[RECORDS FOR THE EXERCISE]

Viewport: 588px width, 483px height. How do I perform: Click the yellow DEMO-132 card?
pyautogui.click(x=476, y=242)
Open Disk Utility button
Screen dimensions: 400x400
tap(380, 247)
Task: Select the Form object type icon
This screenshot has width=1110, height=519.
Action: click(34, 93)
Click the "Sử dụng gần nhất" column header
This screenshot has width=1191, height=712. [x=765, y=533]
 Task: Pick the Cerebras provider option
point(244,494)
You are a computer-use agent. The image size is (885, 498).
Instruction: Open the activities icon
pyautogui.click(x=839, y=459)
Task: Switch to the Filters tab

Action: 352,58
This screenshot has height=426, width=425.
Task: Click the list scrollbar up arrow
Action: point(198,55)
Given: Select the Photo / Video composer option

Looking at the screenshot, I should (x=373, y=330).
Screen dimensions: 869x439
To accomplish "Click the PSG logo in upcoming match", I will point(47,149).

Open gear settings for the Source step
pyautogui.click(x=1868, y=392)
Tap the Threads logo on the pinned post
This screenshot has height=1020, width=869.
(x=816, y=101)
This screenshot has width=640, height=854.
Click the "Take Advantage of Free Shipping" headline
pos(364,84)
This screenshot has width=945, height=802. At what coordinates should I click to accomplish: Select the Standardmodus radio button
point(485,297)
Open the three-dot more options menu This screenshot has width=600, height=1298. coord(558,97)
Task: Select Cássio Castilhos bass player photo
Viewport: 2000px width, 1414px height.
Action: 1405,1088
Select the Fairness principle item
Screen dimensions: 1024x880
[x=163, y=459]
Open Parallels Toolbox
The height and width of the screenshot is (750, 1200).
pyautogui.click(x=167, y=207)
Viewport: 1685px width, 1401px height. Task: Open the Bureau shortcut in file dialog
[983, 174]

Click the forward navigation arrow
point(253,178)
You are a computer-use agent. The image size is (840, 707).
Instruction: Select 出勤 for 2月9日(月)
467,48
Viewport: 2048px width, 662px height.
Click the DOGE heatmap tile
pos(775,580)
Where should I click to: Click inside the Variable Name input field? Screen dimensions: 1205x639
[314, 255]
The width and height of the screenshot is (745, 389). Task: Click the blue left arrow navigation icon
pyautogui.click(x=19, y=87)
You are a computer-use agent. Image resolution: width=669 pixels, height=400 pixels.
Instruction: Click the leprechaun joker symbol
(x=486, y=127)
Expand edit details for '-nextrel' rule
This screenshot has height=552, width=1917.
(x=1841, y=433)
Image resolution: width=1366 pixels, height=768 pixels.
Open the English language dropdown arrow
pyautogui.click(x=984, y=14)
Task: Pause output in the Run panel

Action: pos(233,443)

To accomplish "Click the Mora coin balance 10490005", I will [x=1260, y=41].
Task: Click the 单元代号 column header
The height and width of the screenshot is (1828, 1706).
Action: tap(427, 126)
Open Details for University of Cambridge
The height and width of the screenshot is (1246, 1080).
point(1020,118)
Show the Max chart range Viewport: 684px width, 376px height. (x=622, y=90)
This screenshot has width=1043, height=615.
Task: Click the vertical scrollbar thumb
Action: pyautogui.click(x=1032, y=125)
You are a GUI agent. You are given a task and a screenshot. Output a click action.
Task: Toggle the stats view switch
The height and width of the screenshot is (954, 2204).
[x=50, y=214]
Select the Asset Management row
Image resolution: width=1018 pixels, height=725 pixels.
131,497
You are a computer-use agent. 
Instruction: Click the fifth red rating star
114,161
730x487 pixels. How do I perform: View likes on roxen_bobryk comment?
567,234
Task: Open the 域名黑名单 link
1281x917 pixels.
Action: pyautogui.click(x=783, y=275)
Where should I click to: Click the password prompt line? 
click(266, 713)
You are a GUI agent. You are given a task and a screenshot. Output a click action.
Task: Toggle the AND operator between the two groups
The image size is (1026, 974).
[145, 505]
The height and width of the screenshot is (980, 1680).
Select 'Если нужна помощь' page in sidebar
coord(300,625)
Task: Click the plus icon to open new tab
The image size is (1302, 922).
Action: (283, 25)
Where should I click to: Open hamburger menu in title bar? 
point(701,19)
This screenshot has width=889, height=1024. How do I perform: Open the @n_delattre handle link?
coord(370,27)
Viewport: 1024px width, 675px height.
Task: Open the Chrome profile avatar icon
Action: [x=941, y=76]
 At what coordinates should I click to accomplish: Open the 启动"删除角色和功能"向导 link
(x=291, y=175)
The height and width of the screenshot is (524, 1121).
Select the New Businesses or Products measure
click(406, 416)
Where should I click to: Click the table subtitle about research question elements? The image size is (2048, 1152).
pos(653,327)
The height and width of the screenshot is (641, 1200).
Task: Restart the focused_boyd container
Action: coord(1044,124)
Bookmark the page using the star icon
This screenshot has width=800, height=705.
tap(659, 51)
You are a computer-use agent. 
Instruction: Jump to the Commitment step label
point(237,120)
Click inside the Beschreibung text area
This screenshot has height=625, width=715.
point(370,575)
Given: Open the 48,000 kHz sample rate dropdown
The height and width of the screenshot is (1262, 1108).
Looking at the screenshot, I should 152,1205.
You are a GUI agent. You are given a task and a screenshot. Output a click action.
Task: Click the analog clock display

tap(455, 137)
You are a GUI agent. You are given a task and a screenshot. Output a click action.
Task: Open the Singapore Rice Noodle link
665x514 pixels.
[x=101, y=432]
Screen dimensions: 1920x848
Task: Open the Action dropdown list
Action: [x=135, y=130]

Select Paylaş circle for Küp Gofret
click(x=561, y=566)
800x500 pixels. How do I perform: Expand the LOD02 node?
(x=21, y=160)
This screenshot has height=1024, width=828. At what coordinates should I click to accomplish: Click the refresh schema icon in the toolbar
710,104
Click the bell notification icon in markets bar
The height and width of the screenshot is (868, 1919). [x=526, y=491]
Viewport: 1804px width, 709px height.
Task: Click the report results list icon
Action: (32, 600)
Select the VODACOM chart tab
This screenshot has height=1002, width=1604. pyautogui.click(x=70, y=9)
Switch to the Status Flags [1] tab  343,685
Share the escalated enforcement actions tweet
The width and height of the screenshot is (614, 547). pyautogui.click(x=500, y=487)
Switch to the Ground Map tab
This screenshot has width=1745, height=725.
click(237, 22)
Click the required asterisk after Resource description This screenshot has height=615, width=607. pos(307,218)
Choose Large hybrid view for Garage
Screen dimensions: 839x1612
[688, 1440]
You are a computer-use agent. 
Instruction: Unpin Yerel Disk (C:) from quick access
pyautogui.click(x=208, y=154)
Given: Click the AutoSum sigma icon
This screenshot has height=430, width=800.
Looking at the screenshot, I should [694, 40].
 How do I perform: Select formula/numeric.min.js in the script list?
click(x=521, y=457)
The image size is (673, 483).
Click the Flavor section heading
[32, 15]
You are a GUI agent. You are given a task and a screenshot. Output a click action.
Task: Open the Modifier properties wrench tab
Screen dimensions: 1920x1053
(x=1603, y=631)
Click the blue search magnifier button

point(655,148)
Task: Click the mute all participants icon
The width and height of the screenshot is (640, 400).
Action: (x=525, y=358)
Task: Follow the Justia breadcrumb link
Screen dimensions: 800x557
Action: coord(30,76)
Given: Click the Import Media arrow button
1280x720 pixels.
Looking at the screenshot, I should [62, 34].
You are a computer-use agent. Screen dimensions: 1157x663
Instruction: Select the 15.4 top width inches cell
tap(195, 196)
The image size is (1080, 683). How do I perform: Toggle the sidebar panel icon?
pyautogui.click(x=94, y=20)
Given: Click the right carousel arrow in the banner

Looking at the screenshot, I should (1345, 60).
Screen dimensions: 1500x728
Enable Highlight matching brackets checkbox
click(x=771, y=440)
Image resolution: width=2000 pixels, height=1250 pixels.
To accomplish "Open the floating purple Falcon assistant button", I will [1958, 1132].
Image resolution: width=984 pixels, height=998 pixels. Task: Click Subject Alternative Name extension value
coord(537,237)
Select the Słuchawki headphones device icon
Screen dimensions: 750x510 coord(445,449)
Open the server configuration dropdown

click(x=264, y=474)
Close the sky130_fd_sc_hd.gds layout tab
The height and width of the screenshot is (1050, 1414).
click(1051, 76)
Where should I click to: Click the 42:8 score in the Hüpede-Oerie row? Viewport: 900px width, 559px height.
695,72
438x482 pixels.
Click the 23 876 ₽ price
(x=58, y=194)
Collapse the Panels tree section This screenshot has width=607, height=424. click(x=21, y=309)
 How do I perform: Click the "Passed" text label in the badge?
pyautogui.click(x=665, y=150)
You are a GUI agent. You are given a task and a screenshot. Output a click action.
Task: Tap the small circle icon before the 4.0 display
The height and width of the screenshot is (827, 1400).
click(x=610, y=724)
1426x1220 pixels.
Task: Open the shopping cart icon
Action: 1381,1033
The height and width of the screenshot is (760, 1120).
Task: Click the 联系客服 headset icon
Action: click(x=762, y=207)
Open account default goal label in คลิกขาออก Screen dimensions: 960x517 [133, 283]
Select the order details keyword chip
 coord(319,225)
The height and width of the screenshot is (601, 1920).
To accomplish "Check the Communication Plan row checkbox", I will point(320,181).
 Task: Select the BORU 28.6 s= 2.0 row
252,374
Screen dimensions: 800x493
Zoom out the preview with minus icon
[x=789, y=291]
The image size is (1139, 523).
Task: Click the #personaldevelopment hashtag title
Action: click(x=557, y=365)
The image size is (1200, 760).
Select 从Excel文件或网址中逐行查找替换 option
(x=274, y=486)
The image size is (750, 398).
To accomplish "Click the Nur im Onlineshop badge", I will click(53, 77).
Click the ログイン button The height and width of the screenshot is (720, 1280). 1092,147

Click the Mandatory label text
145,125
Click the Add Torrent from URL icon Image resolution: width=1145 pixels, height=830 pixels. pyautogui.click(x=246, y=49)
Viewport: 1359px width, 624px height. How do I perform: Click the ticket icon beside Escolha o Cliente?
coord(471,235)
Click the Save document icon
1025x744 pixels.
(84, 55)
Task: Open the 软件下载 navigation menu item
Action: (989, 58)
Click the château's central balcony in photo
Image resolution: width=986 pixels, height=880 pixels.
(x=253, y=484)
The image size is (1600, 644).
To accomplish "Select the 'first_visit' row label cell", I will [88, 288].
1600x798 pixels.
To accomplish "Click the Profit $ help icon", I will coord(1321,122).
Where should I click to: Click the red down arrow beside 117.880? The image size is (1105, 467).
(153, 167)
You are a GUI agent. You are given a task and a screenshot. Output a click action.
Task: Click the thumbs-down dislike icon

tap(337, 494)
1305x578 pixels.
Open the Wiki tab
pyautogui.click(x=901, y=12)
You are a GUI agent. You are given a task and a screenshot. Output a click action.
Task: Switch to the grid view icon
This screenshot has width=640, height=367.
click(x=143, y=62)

[/RECORDS FOR THE EXERCISE]

EXERCISE OBJECTIVE:
Nothing but the lines from the one containing "Task: Click the thumbs-down dislike icon" through the final line of the data above is to be reproduced, each exactly as written.

EXERCISE OUTPUT:
Task: Click the thumbs-down dislike icon

tap(337, 494)
1305x578 pixels.
Open the Wiki tab
pyautogui.click(x=901, y=12)
You are a GUI agent. You are given a task and a screenshot. Output a click action.
Task: Switch to the grid view icon
This screenshot has width=640, height=367.
click(x=143, y=62)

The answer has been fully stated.